A Polícia Federal investiga um rombo estimado em 50 bilhões de reais no Banco Master, supostamente causado por fraudes perpetradas pelo banqueiro Daniel Vorcaro. Os investigadores revelaram que o esquema utilizava empresas de fachada e laranjas para facilitar as fraudes no sistema financeiro, levantando sérias preocupações sobre a integridade das operações bancárias no país.
De acordo com um relatório enviado ao Supremo Tribunal Federal, a PF aponta que Vorcaro teria explorado fragilidades regulatórias para implementar um esquema criminoso. As evidências coletadas indicam a existência de uma organização criminosa que praticava gestão fraudulenta de instituições financeiras, manipulava o mercado e lavava capitais. Tais atividades colocam em xeque a eficácia das regulamentações financeiras existentes e a vigilância dos órgãos competentes.

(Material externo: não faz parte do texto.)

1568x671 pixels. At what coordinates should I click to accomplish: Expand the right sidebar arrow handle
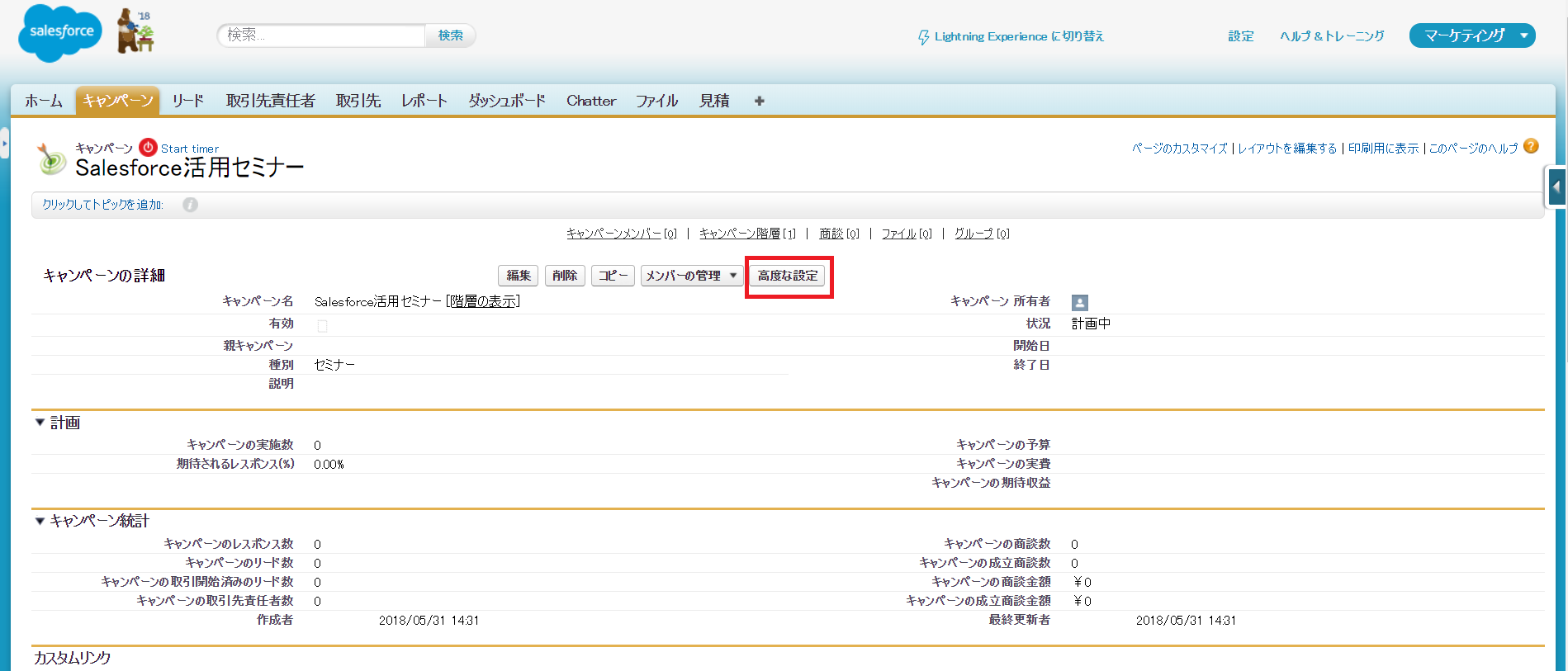[1556, 187]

Diante de um rombo tão significativo, a investigação agora busca entender como a atuação de Vorcaro e do Banco Master passou despercebida por tanto tempo. O Banco Central deverá prestar esclarecimentos ao STF sobre as lacunas na fiscalização que permitiram a ocorrência dessas fraudes, o que pode resultar em mudanças nas políticas de controle e supervisão do setor financeiro.